Saved data entries
□ □ □ □

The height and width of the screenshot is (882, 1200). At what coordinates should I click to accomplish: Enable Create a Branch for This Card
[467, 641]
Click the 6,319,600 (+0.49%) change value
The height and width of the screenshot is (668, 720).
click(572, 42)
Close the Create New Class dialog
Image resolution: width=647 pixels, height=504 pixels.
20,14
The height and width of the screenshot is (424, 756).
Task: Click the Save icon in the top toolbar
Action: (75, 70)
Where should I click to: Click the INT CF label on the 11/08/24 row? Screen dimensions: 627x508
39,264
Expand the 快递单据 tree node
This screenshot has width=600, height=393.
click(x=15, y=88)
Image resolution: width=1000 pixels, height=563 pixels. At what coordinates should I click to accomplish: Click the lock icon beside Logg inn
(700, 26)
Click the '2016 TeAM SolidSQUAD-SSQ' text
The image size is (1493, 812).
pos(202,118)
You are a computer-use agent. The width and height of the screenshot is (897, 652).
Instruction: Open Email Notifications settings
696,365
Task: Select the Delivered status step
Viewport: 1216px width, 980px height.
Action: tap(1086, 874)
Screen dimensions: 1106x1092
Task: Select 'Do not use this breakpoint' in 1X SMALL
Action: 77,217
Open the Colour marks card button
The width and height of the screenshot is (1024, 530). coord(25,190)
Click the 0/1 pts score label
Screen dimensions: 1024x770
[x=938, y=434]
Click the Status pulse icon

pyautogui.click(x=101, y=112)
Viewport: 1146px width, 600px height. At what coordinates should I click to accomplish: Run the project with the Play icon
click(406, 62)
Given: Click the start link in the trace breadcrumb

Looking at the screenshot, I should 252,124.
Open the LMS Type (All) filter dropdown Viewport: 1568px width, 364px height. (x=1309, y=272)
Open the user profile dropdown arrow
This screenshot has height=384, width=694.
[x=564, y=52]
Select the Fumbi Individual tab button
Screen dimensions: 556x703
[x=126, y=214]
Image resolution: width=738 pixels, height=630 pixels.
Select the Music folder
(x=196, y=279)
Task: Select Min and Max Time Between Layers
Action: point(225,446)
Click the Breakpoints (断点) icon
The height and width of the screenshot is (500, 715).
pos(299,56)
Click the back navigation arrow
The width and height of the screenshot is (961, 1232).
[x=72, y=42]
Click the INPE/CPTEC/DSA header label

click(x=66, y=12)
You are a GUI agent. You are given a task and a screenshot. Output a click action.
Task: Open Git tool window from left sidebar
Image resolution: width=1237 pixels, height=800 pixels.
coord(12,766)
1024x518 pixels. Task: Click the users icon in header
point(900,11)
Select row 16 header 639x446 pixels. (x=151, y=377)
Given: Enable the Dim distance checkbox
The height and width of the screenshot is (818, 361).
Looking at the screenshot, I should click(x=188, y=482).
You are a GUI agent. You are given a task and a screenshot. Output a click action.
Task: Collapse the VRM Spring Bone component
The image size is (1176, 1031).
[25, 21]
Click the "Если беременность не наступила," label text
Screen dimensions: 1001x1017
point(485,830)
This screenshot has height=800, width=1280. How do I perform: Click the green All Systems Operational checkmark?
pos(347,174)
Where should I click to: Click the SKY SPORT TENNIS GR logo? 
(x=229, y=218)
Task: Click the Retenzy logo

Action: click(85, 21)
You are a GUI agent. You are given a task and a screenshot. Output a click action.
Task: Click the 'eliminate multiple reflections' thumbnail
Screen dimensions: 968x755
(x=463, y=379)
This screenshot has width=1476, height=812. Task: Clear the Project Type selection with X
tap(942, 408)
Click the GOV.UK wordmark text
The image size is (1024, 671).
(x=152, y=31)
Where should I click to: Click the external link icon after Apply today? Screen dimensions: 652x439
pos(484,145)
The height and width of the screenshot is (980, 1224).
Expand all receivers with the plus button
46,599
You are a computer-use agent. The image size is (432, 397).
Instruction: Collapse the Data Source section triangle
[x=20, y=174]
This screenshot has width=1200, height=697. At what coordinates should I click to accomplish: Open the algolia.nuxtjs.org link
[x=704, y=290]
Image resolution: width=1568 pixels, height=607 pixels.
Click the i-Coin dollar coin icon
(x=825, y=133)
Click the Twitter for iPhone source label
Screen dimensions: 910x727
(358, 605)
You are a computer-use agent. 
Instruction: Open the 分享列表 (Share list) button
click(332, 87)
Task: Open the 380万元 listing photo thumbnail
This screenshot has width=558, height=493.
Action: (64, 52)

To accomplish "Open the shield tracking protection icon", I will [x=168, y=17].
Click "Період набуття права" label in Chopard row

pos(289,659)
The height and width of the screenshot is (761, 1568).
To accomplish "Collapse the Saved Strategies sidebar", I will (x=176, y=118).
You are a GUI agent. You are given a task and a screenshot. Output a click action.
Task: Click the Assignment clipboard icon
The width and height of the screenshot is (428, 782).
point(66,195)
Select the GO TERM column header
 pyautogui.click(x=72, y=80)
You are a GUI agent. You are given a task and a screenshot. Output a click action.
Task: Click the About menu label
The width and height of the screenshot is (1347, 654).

□ □ □ □

Instructions to follow: Report the lines above that have the word "sidebar" in them.

Final answer:
Task: Open Git tool window from left sidebar
To accomplish "Collapse the Saved Strategies sidebar", I will (x=176, y=118).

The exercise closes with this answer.